[WHAT YOU ARE ASKED TO DO]
With no addition or omission, return the entries below.

[[ DATA IN THIS EXERCISE, beginning ]]

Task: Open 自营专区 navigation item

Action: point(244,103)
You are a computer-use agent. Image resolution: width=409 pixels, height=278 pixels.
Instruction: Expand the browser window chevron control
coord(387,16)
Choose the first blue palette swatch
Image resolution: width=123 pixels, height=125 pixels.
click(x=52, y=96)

[[ DATA IN THIS EXERCISE, end ]]

[ANSWER SPACE]
Task: Open 自营专区 navigation item

Action: point(244,103)
You are a computer-use agent. Image resolution: width=409 pixels, height=278 pixels.
Instruction: Expand the browser window chevron control
coord(387,16)
Choose the first blue palette swatch
Image resolution: width=123 pixels, height=125 pixels.
click(x=52, y=96)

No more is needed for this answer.